Task brief
If a line in the material below holds the string "computer", tally it, then give the tally alone.
Start of Block
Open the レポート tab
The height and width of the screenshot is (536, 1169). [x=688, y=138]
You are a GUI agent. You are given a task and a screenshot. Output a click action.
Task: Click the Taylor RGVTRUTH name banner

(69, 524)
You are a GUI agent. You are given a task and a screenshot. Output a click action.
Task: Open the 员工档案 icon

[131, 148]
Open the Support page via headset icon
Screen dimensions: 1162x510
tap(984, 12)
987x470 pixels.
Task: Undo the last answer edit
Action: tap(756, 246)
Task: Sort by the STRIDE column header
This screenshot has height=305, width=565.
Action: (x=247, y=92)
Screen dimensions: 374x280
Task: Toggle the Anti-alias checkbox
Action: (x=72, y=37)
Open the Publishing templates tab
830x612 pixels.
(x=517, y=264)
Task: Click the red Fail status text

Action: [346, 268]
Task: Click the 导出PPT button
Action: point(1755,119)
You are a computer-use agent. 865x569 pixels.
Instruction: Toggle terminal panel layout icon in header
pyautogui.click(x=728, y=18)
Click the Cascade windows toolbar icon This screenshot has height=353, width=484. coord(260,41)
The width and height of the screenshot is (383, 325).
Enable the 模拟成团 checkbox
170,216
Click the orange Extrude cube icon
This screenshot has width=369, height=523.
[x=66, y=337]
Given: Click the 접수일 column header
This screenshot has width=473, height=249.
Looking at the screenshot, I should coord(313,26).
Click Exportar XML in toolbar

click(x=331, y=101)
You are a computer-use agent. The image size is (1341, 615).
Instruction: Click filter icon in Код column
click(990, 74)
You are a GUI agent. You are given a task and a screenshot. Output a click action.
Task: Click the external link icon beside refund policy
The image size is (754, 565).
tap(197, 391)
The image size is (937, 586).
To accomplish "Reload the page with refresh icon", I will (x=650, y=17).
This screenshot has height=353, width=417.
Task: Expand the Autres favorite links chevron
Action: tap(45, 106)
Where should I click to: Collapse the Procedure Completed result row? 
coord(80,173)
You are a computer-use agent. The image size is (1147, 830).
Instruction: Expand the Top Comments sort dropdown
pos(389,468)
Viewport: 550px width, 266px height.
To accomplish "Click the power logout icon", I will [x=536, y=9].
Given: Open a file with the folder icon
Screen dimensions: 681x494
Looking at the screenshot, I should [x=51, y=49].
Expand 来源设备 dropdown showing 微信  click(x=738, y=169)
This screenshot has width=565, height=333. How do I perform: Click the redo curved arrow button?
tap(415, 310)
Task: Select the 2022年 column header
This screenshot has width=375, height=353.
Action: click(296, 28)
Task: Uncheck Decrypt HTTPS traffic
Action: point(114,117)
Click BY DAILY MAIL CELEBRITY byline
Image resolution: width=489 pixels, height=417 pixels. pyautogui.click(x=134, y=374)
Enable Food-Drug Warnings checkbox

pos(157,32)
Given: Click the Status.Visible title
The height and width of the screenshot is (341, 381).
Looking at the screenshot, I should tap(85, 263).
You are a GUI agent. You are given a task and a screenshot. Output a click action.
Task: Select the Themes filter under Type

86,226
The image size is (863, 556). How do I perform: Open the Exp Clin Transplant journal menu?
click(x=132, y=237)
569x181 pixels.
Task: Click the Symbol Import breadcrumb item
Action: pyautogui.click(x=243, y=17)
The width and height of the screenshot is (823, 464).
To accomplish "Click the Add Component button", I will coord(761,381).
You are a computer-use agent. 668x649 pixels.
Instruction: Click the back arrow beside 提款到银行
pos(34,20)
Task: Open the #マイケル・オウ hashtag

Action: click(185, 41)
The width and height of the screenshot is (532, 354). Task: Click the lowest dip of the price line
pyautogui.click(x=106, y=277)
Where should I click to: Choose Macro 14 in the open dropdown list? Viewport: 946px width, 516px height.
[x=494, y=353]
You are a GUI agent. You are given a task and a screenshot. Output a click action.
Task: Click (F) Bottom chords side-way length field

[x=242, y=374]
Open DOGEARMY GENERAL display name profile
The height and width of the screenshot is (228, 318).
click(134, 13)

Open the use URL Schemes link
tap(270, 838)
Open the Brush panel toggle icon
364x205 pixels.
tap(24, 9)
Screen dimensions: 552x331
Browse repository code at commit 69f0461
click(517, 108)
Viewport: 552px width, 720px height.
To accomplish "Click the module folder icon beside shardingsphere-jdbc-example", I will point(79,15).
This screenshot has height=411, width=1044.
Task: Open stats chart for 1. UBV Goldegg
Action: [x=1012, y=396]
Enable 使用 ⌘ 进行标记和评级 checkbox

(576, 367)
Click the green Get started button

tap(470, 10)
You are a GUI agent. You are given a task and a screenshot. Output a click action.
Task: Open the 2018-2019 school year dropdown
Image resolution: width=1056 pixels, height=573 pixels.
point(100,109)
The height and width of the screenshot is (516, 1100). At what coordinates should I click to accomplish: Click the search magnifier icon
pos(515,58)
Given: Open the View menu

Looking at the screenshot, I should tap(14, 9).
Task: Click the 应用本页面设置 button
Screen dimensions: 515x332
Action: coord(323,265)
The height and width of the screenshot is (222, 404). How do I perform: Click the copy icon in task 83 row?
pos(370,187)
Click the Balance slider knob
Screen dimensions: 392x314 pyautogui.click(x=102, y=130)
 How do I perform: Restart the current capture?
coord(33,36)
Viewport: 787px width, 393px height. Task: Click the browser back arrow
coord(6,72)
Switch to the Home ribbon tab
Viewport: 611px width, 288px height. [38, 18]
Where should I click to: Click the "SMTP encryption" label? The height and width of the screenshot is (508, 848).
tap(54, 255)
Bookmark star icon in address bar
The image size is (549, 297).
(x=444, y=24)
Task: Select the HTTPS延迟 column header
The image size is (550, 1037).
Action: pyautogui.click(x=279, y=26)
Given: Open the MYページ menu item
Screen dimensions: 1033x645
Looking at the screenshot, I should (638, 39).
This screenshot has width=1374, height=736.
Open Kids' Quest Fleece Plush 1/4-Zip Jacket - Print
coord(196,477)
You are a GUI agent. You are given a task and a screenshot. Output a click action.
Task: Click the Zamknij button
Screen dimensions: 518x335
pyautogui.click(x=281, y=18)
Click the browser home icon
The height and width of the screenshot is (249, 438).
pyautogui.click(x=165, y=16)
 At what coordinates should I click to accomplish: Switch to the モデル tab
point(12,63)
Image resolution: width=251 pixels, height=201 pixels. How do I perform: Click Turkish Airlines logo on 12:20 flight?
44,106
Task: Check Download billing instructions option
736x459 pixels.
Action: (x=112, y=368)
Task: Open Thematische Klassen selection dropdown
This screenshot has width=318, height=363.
End of Block
Reply to the task
4